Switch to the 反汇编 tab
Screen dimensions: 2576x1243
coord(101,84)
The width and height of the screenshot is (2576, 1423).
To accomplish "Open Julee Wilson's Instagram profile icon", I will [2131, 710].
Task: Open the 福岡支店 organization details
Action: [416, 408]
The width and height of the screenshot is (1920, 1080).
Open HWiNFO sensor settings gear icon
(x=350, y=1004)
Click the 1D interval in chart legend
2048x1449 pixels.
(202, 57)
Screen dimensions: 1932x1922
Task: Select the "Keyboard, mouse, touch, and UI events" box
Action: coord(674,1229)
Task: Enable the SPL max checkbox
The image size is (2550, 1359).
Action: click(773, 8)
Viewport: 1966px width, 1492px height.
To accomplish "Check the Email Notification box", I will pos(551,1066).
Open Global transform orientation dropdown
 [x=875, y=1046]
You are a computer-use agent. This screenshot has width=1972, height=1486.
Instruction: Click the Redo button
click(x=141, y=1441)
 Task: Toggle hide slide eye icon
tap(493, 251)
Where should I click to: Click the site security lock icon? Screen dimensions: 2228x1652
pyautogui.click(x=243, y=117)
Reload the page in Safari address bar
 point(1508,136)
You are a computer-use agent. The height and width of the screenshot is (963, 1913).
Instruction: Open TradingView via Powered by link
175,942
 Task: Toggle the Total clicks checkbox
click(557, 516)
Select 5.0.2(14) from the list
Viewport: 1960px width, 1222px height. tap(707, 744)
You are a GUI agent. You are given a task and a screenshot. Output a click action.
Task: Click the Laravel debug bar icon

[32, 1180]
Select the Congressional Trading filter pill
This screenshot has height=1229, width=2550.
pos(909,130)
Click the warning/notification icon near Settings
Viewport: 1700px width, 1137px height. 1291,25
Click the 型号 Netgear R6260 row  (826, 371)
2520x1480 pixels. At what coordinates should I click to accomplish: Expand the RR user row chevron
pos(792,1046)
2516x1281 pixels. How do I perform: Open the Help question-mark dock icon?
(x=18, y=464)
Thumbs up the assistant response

| About this task |
Everything from the line containing "2516x1281 pixels. How" to the end of the listing above must be returned exactly. Both end lines belong in it.

| Your solution |
2516x1281 pixels. How do I perform: Open the Help question-mark dock icon?
(x=18, y=464)
Thumbs up the assistant response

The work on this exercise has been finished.